I found Kimberly on OKCupid. She was hot, her essays were smart, and I laughed about half a dozen times reading her profile, whereas most profiles I read barely made me smile. According to the site, she responded to messages often (which surprised me), and I messaged her.
After not hearing back from her for two and a half weeks, I had almost forgotten about her when one morning, she emailed me a note:
“Can you meet me at Davio’s? Tonight at 8? Come alone?”
That night was a Monday. I didn’t have anything going on, but the brevity of her message was simultaneously intriguing, and mysterious. That latter word bears repetition. “Come alone?” As opposed to bringing my friend’s kindergarten class (my friend is a kindergarten teacher who stormed out of her last birthday party, held at a restaurant packed with family and friends, when she didn’t receive the magazine subscription that she wanted. Like a kindergartener with progeria.).
I arrived alone at Davio’s, a decent Italian place in Rittenhouse at 7:30. I was early because I just had a weird impression from her message. Maybe she was just being quirky and fun, as lots of girls were wont to be after Mayim Bialik turned “weird eccentric loner” into “quirky and fun.”
Speaking of, Kimberly arrived 7:50, dressed up like a Gothic French maid. She sported a short skirt with black and white striped leggings, and a lacy black trim around most of her outfit. Fun and quirky.
The first words out of her mouth were, “Are you alone?”
I looked around to confirm that I was, then said, “Yes.
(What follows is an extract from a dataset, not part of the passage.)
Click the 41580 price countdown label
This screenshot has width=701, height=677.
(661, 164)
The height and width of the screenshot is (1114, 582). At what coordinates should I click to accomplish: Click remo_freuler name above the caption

You?”
She said, “I picked this place because they have candlelight.”
She asked the host to seat us in a corner of the restaurant. “Away from windows,” she instructed. Perhaps she was afraid of electric lights. And drafts. And thinking straight.
We were soon at our corner, candlelit table. Then, she said, “Okay” about 50 times, as if preparing to tell me the meaning of life, who really shot JFK, or that she was pregnant with a chicken.
She said, “Have you heard of Amway?”
It’s a shame, as I was really hoping for the JFK thing. I said, “Yes.”
She blurted, “Nothing could be further from the truth! It’s a legitimate corporation with over 500–no, 50 years ago, Rich DeVos and Jay… something… urgh, okay, sorry, okay, okay, I’m doing this wrong, okay…”
I said, “Why don’t you take a deep breath and start at the beginning? Minus anything about Amway.”
“People have bad impressions about it, but nothing could be further from the truth! It’s a legitimate corporation with over 50 years of experience building businesses and lifelong relationships from the ground up.”
“Okay. Okay. You just need the desire to succeed. It was founded 50 years ago by Rich DeVos and Jay, it’s a legitimate–”
“I’m not interested. Can we talk about something else?”
“I don’t want to.” She looked up, as if straining for the right words. She had seemingly practiced her sales pitch, assuming that the person to whom she’d be pitching would be extremely interested and therefore not really need much of a sales pitch to begin with.
I threw in my best shot. “You look really good.” And she did. That’s the unfortunate part of it all. She looked great, and her profile was humorous and articulate. What happened?
“Nothing could be further from the truth…” she said, but to herself, like she was trying really hard to remember what came next.
The waiter came by for our drink orders. I opted for a Jack and Coke (that kind of night) and she ordered water. I tried over and over to talk about something other than her ludicrous sales pitch, and finally, I seemed to engage her on the topic of what it was like to be a high school music teacher (which is what she was).
The waiter delivered our drinks and took our food orders. Kimberly talked about the challenges she faced and the shows she wanted to direct. It was refreshing, and I can honestly say that that was the best part of the date. I really enjoyed myself.
When I followed up something she said with, “Isn’t Rent a little tough to do, in a high school setting?”
She replied, “Have you given any more thought to it?”
“To what? Rent? It’s a good show. Not my favorite.”
“There’s a show about Amway? That sucks.”
“Okay. Founded in 1959, over 50 years ago, by Rich DeVos, it’s a legitimate–”
“Kimberly!” I snapped.
That stopped her, but her lips quivered, like she was bursting to go on. I said, “Mention it again, and I’m moving to a separate table, to eat my dinner alone. And I really, really mean it.”
She couldn’t help herself. “Lots of people think it’s, they have common bad impressions about it, but–”
I stood up from the table, likely more dramatically than was necessary. I found our waiter, briefly explained that things weren’t working out on my date, and asked him if he’d be cool with splitting the check to two different tables. He was gracious enough to help me out on that. I picked a table out of Kimberly’s view, and ate my dinner in peace. I didn’t see her leave, but I didn’t look for her. When I left, I didn’t check to see if she was still there or not.